Room and Full-Text Search

SQLite supports FTS virtual tables for full-text searching of content. As the SQLite documentation puts it:

The most common (and effective) way to describe full-text searches is “what Google, Yahoo, and Bing do with documents placed on the World Wide Web”.

Originally, Room did not have any support for FTS, but in 2019 Google added FTS support to Room 2.2.0. So, in current versions of Room, you can use FTS in your Android app, for rich queries of long pieces of text.

In this chapter, we will explore more about this capability.

What Is FTS?

Standard SQL databases are great for ordinary queries. In particular, when it comes to text, SQL databases are great for finding rows where a certain column value matches a particular string. They are usually pretty good about finding when a column value matches a particular string prefix, if there is an index on that column. Things start to break down when you want to search for an occurrence of a string in a column — “find all rows where the column prose contains the word vague” — as this usually requires a “table scan” (i.e., iteratively examining each row to see if this matches). And getting more complex than that is often impossible, or at least rather difficult.

SQLite, in its stock form, inherits all those capabilities and limitations. However, SQLite also offers full-text indexing, where we can search our database much like how we use a search engine (e.g., “find all rows where this column has both foo and bar in it somewhere”). While a full-text index takes up additional disk space, the speed of the full-text searching is quite impressive.

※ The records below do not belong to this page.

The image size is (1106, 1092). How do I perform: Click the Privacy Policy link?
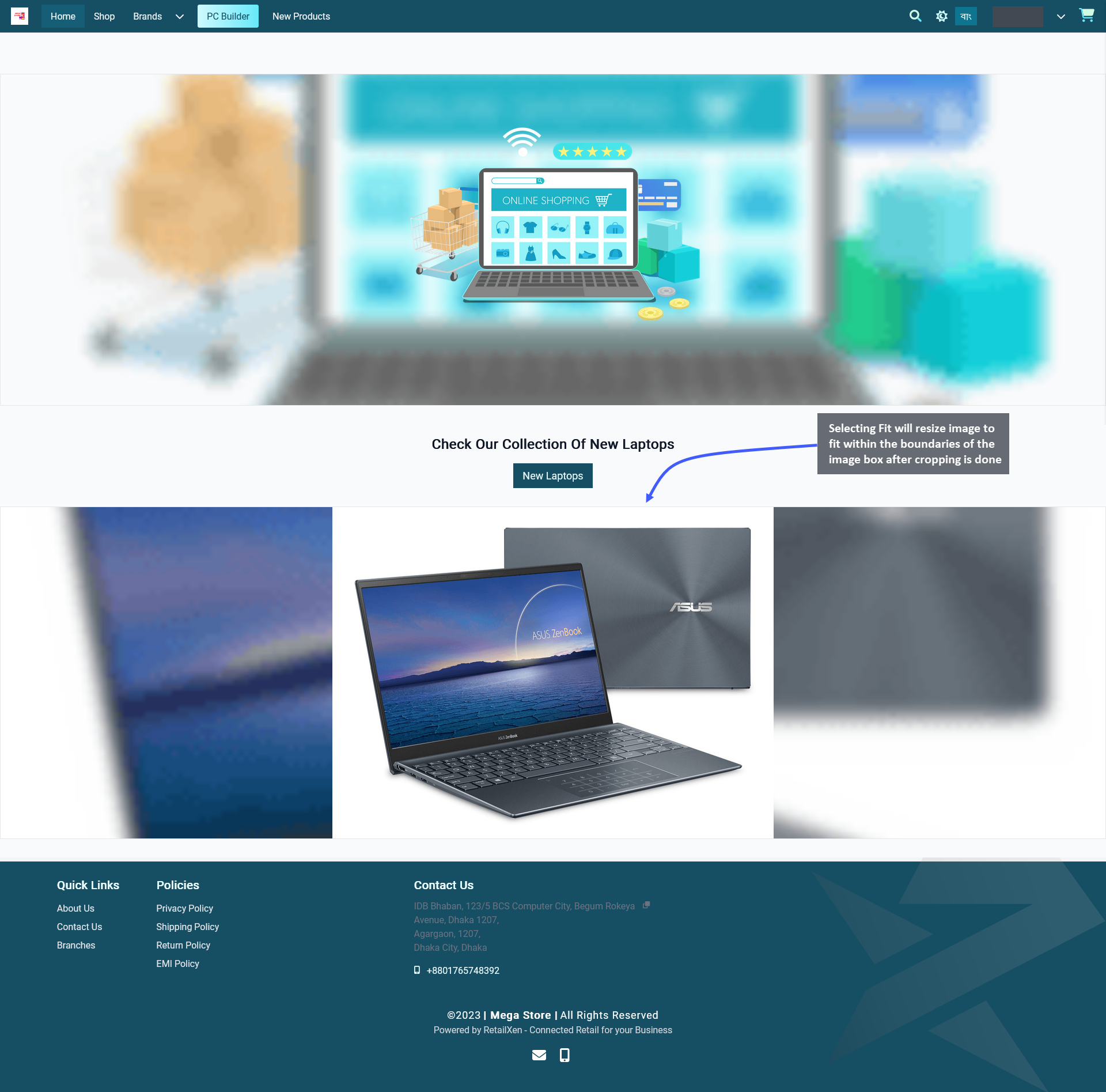tap(184, 908)
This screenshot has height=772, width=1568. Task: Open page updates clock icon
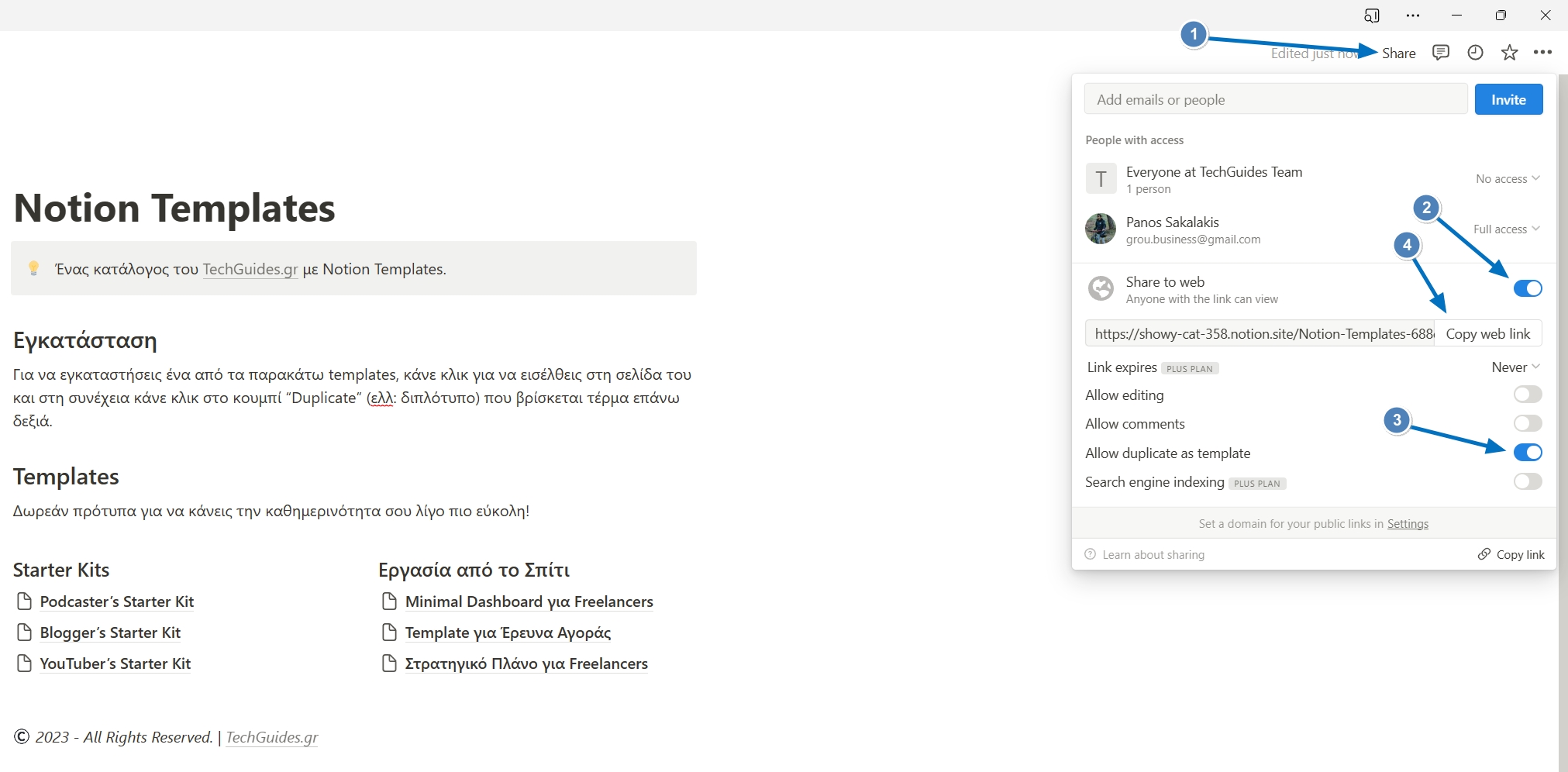1475,53
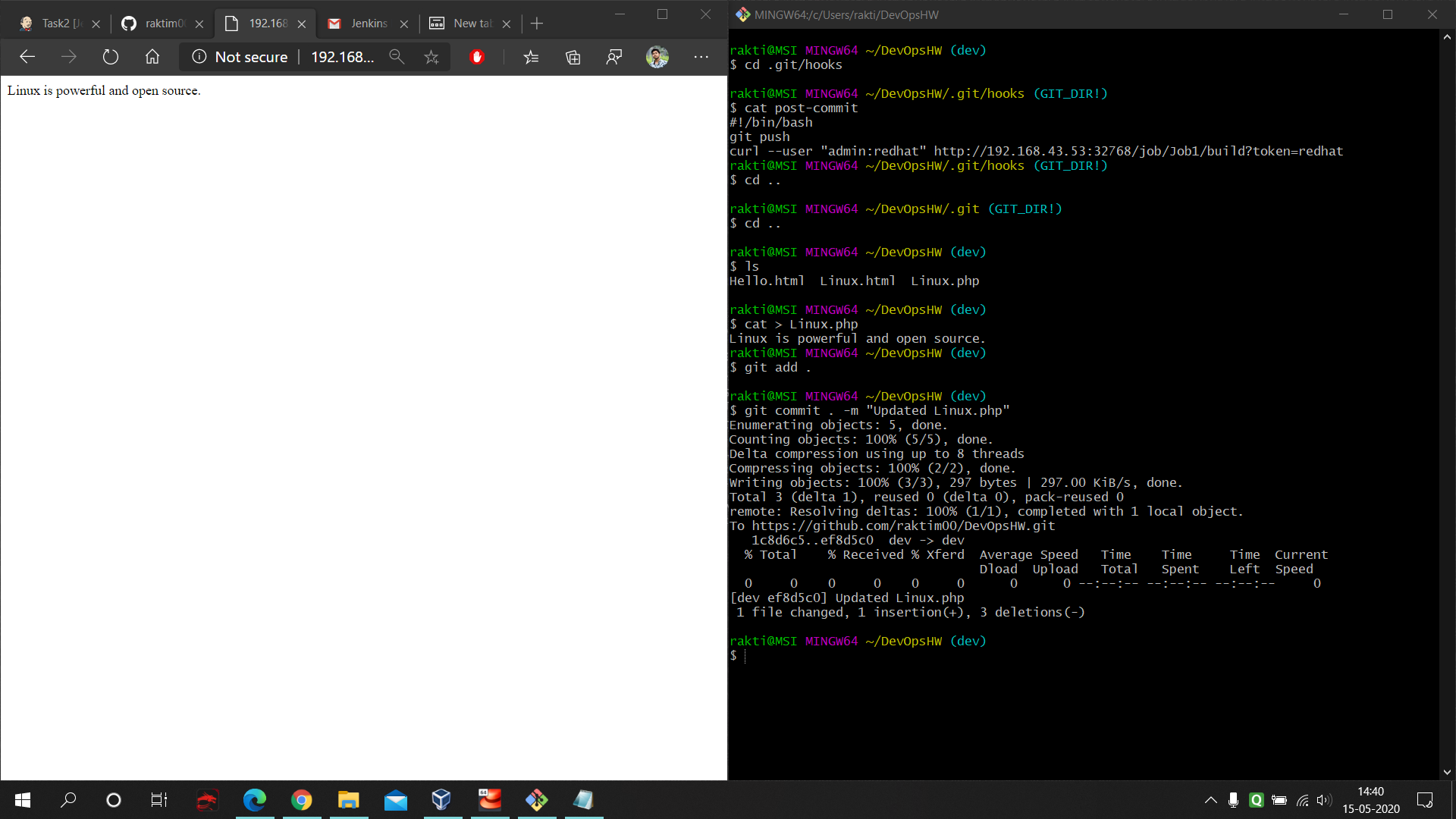1456x819 pixels.
Task: Click the forward navigation arrow in browser
Action: point(68,57)
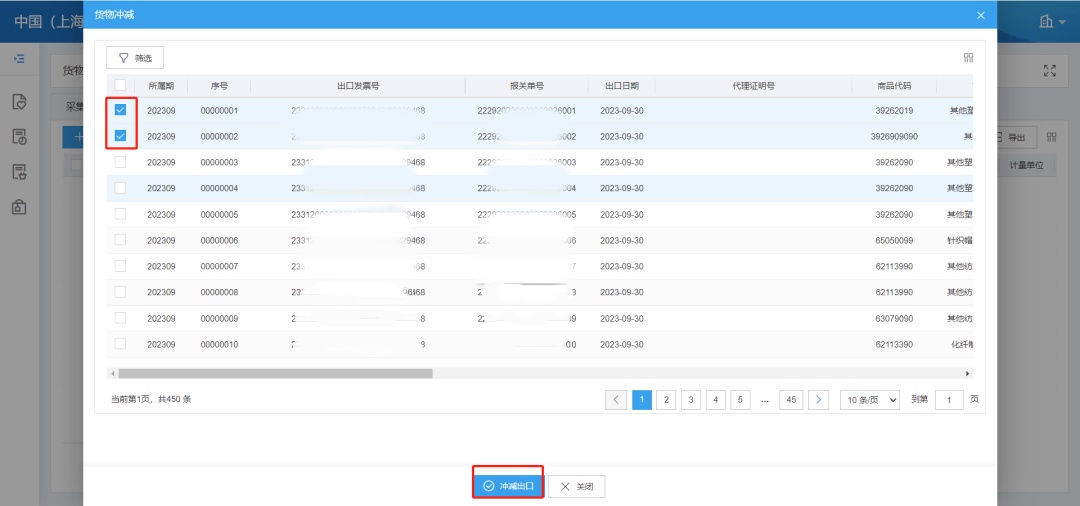Expand the company account dropdown at top right
This screenshot has width=1080, height=506.
[x=1052, y=21]
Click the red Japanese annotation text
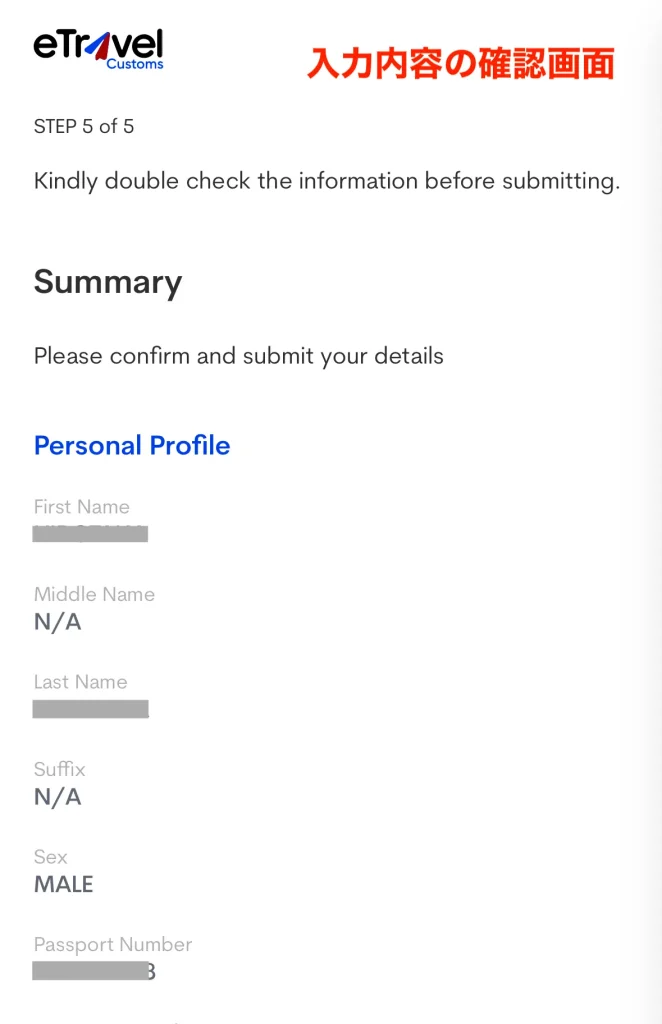662x1024 pixels. click(x=460, y=64)
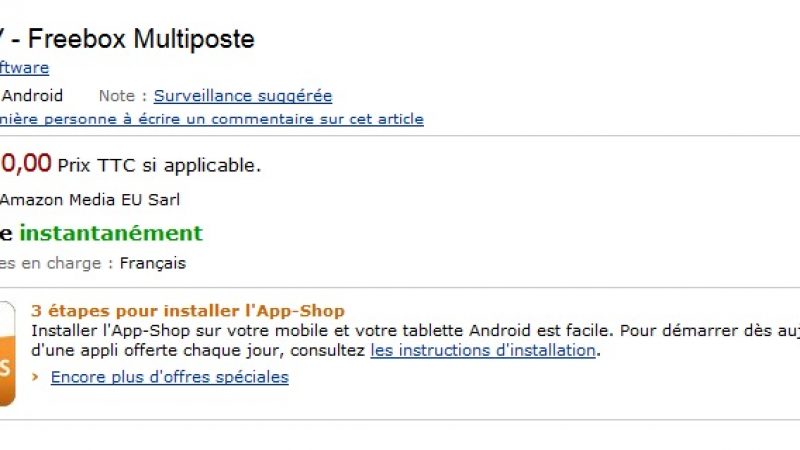Screen dimensions: 800x450
Task: Select the "Prix TTC si applicable." text
Action: [159, 165]
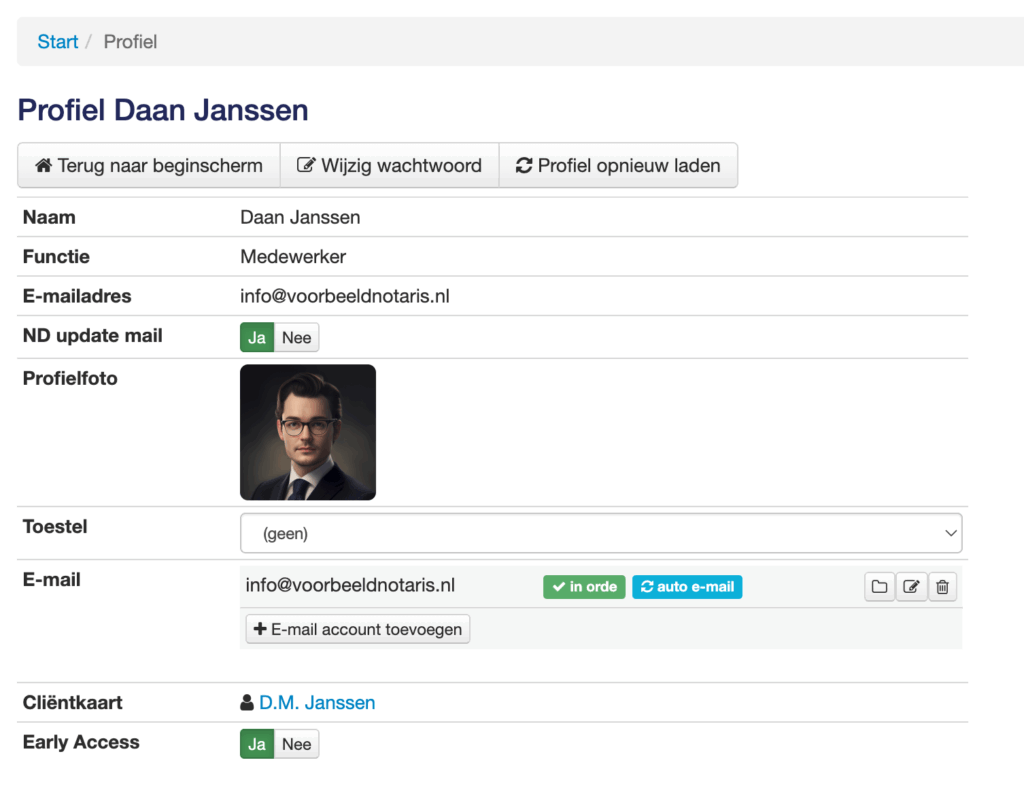Click Profiel breadcrumb item
This screenshot has height=790, width=1024.
[130, 42]
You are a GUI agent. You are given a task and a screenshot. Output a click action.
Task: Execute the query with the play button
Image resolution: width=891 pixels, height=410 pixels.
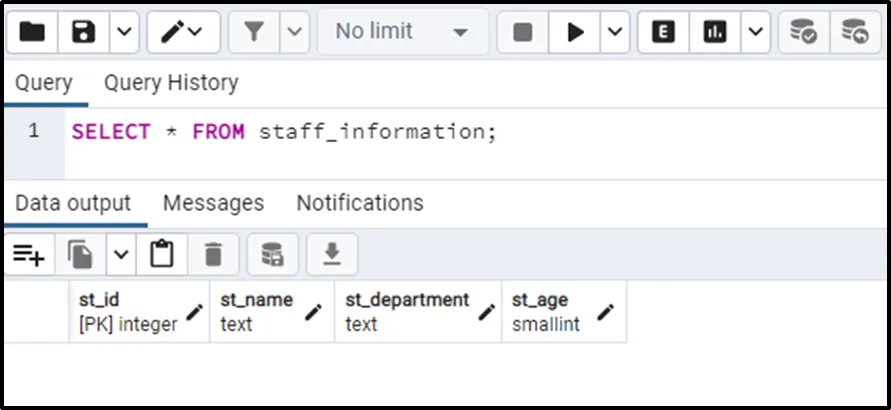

A Word About SQLite Versions

SQLite has evolved since Android’s initial production release in 2008.

In many cases, Android does not incorporate updates to third-party code, for backwards-compatibility reasons (e.g., Apache’s HttpClient). In the case of SQLite, newer Android versions do take on newer versions of SQLite… but the exact version of SQLite that a given version of Android uses is undocumented. Worse, some device manufacturers replace the stock SQLite for a version of Android with a different one.

This Stack Overflow answer contains a mapping of Android OS releases to SQLite versions, including various “anomalies” where manufacturers have elected to ship something else.

In many cases, the SQLite version does not matter. Core SQLite capabilities will have existed since the earliest days of Android. However, full-text indexing did not exist in the first SQLite used by Android, meaning that you will have to pay attention to your minSdkVersion and aim high enough that devices should support the full-text indexing option you choose.

Note that you could use an external SQLite implementation, one that gives you a newer SQLite engine than what might be on the device. For example, SQLCipher for Android ships its own copy of SQLite (with the SQLCipher extensions compiled in), one that is often newer than the one that is baked into the firmware of any given device.

FTS3, FTS4, and FTS5

There are three full-text indexing options available in SQLite: FTS3, FTS4, and FTS5. Google, with Room, offers support for FTS3 and FTS4, not FTS5. Presumably, Google has determined that few device manufacturers enable FTS5. If you package your own SQLite version, you could ensure that FTS5 is available to you. Perhaps in the future, Google will add FTS5 support.

Comparing FTS3 and FTS4, FTS4 can be much faster on certain queries, though overall the speed of the two implementations should be similar. FTS4 may take a bit more disk space for its indexes, though.